Minister for Finance (Deputy Michael Noonan): 
      I thank Deputy Mathews for raising this very important issue.  The repayment of the bond in question is an obligation of the bank and will be repaid by the bank.  It is important to be clear that it is the bank and not the Exchequer which will meet this obligation. [Need anyone point the following to the Minister, that the 'bank' has no own assets or capital over and above that which has been committed to it by the State and that the Promissory Notes are being financed by the Exchequer?]
      The Government has committed to ensuring that there is no forced or coerced involvement by the private sector burden sharing on Irish senior bank paper or Irish sovereign debt without the agreement of the ECB.  This commitment has been agreed with our external partners and is the basis on which Ireland's future financing strategy is built.  While the cost to the Irish taxpayer has been and will remain significant, the Government clearly recognises the need to work as part of the eurozone in order to ensure a return to the funding markets in the future.  The only EU state where private sector involvement will apply is Greece.
      The following was agreed by all 27 member states at the euro summit last October:
      15. As far as our general approach to private sector involvement in the euro area is concerned, we reiterate our decision taken on 21 July 2011 that Greece requires an exceptional and unique solution.
      16. All other euro area Member States solemnly reaffirm their inflexible determination to honor fully their own individual sovereign signature and all their commitments to sustainable fiscal conditions and structural reforms.  The euro area Heads of State or Government fully support this determination as the credibility of all their sovereign signatures is a decisive element for ensuring financial stability in the euro area as a whole.

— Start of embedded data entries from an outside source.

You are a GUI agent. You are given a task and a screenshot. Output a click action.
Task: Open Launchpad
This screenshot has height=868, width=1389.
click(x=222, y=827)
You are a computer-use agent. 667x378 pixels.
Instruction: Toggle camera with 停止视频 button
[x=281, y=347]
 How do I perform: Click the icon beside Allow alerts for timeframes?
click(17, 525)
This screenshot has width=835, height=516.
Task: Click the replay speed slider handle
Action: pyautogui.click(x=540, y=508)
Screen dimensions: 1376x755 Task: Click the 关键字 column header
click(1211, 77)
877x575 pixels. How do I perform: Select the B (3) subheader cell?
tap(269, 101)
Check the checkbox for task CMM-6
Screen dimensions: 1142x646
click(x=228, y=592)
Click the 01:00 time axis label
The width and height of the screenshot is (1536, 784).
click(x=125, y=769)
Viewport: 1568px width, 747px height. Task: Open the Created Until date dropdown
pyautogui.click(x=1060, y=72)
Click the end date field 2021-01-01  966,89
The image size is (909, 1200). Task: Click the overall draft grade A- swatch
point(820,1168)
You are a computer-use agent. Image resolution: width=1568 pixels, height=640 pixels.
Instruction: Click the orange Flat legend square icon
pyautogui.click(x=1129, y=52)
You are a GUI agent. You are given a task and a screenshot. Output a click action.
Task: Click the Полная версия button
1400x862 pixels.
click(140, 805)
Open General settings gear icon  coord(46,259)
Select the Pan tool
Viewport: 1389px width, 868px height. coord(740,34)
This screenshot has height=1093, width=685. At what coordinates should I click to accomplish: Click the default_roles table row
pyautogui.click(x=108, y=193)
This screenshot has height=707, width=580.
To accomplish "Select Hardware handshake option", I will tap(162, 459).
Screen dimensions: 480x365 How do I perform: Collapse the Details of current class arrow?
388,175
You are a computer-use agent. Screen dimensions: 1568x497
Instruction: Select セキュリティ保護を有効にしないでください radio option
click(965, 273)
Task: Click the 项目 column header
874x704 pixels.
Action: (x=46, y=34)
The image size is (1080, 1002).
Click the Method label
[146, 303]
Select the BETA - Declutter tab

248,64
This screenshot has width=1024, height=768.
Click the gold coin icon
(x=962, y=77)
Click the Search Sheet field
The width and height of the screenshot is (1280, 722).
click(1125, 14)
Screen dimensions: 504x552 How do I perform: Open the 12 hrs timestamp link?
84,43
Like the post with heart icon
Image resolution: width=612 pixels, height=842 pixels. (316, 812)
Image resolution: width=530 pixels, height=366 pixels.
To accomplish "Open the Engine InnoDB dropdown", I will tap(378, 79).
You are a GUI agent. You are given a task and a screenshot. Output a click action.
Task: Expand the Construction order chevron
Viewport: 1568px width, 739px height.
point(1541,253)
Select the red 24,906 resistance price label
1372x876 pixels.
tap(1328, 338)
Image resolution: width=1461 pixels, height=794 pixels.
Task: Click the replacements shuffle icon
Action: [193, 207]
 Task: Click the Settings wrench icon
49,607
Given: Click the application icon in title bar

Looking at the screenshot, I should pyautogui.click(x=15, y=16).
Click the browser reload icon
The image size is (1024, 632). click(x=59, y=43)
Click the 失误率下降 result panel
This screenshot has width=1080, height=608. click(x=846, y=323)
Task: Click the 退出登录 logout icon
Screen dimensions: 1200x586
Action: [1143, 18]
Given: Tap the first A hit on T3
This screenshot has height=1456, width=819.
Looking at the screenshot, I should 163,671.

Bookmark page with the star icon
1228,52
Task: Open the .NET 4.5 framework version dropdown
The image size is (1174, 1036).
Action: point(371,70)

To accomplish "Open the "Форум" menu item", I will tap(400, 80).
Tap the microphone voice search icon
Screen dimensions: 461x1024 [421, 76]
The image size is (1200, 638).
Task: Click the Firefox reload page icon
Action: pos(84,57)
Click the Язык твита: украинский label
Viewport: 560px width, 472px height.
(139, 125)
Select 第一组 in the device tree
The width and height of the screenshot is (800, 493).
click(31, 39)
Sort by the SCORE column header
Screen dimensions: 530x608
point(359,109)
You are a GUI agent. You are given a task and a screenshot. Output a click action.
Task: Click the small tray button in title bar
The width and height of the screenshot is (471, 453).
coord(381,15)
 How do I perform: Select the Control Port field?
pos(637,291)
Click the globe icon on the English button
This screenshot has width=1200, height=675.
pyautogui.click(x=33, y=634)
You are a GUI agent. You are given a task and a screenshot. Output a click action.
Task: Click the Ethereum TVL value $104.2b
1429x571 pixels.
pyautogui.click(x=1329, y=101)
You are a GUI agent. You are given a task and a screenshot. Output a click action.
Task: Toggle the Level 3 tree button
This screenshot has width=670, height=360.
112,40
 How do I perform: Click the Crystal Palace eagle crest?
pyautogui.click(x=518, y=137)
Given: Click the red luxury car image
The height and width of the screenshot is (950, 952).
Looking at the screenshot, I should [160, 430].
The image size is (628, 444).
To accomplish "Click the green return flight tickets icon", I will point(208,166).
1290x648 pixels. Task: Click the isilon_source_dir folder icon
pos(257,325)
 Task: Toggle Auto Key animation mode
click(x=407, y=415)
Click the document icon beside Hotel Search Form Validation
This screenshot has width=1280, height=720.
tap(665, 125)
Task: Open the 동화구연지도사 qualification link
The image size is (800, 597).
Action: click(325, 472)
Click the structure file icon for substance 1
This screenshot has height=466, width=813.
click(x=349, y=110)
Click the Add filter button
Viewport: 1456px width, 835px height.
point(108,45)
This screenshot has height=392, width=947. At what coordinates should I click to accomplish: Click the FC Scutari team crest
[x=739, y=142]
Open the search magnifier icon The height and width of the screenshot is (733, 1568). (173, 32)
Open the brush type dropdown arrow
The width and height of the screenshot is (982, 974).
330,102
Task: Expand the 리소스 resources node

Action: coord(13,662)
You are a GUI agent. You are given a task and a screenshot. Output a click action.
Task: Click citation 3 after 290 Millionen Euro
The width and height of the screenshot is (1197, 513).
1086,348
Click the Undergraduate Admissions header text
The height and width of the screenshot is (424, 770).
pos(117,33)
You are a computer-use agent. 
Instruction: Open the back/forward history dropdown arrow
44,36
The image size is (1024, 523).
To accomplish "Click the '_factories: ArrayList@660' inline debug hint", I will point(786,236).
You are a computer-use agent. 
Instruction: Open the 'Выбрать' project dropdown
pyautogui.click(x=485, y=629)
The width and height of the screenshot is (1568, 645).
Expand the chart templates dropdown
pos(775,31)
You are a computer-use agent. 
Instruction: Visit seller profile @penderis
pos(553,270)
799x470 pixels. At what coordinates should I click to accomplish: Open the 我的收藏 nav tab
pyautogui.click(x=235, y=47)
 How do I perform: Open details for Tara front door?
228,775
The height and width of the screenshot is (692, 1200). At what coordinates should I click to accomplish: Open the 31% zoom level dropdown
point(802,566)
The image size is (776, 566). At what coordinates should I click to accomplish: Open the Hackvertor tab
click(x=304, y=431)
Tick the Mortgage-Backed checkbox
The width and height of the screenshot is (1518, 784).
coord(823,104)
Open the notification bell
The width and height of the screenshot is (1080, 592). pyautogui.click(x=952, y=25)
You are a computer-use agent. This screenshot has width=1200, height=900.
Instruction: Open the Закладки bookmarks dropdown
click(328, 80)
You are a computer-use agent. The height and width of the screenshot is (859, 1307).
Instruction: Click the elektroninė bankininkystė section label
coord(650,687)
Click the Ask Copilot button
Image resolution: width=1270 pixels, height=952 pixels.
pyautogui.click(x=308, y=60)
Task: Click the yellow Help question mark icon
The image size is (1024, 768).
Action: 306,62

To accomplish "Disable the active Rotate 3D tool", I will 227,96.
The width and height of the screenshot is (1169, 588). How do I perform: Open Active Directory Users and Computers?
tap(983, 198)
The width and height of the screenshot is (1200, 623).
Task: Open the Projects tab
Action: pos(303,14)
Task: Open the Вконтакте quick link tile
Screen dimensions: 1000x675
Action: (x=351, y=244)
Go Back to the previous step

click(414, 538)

      This was agreed by the Heads of State and Government at their meeting in October, and Ireland was included in the 27 states that agreed to it. [Minister Noonan fails to note here that it was on insistence of his own Taoiseach that article 15 does not include Irish banking sector resolution-related debts. And he deflects the arguments made by Deputy Mathews on feasibility of repaying these debts.]
      It is not correct to state that only taxpayers have borne the burden of rescuing the Irish banks.  Holders of equity in the banks have been effectively wiped out in burden sharing while holders of subordinated debt have incurred a €15.5 billion share of the burden to date, including €5.6 billion since this Government took office less than a year ago. [Again, Minister Noonan is dis-ingenious in his comments. Equity holders and bond holders are contractually in line for these losses. Taxpayers are not. In effect, Minister suggests that there is some sort of equivalence between treating harshly contracted parties to an undertaking and treating harshly an innocent by-stander. There is no such equivalence.]
      To impose burden sharing on senior bondholders, or to postpone the repayment of this bond at this point in time, is not in Ireland's best interest.  What is in the Irish people's best interest is that we regain our financial independence and that we place ourselves in a position to re-enter the financial markets at the earliest possible date...  We do not need to scupper our recovery, scupper the goodwill generated or alienate our partners by taking unilateral action which in the medium to long term will prove wholly counterproductive. [This is an outright conjecture by the Minister that is unfounded in fact. It is not in the interest of the Irish people to simply regain access to financial markets. It is only of such interest if we can regain it at a lower cost than alternative funding provided. Furthermore, his statement assumes that not repaying Anglo bondholders will cause the detrimental impact on 'goodwill' and the 'financial markets'. This remains to be tested and proven.]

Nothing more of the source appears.